Lots of salt is used in making Cheese. The salt encourages a protective rind to form. The heavier the salting, the heavier the rind that forms.

Some Cheeses are wrapped in cloth, in which case they are often not touched during their aging process.

Fats act as a softener or lubricant in Cheese. Higher fat Cheeses will be softer Cheeses; harder Cheeses will be lower-fat ones. You'll notice that many of the hard, grating Cheeses are made from skim milk.

Many Cheeses have their rinds washed while aging with brine, wine, wax or oils to prevent the Cheese from drying out and moulds from forming on the rind, and to enhance the flavour. They are usually washed with brine (salt-water), but sometimes with wine or other liquids. See separate entry on Washed-Rind Cheeses.
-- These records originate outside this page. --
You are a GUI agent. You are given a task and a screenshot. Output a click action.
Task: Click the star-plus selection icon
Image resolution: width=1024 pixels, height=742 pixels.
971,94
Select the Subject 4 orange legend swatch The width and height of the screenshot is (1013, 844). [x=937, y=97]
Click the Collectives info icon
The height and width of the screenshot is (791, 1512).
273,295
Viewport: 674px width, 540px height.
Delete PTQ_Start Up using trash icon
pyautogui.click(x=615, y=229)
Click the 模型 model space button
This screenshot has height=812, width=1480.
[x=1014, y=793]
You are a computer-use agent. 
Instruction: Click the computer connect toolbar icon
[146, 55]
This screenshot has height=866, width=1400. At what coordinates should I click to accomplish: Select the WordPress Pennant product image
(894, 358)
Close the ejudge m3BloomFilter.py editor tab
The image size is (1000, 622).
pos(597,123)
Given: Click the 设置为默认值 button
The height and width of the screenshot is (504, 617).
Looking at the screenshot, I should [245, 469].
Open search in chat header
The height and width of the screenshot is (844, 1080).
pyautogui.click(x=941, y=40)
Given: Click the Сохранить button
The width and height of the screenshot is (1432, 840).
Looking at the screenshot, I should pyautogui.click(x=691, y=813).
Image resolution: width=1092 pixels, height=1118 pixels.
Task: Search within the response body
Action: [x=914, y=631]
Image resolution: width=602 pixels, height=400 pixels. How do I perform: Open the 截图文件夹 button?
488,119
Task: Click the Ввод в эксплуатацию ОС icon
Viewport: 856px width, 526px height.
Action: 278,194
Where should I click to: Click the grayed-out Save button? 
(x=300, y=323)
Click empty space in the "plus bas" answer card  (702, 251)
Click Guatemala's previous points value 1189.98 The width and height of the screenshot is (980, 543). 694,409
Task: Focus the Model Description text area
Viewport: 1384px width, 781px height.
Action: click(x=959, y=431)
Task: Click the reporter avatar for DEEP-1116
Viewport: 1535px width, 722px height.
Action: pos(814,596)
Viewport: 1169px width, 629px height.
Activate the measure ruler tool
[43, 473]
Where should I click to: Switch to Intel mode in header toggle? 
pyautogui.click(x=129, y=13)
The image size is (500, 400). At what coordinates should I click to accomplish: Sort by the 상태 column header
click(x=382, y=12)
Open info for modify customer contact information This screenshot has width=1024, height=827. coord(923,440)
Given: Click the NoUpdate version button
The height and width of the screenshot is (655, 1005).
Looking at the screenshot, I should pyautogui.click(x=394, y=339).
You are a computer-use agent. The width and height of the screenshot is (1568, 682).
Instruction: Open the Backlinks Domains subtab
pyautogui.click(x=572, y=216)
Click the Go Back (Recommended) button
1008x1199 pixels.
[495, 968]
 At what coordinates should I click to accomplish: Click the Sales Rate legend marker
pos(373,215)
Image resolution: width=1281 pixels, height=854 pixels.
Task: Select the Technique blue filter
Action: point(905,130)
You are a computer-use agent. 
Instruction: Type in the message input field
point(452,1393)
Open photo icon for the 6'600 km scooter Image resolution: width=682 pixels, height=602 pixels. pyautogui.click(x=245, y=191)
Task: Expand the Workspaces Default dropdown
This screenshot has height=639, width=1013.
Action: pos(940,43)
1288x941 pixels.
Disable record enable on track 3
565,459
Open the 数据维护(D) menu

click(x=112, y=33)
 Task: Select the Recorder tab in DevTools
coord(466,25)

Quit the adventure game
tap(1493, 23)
In making Cheese, the temperature ranges between 95 F (34 C) and 102 F (39 C) can be especially critical: 95 F will give a very soft curd Cheese, 102 F will yield a very firm Cheese, and each few degrees in between are practically a separate firmness of Cheese along the way.

Cheese Food

Processed Cheese or "Cheese food" -- such as Cheese Slices or Cheese Spreads -- are made of Cheese with fats and other additives to help achieve the desired texture, consistency and shelf life. See separate entry on Processed Cheese.

Cooking Tips for Cheese

If you need curls or shavings of a Cheese, such as parmesan, a vegetable peeler is the ideal tool.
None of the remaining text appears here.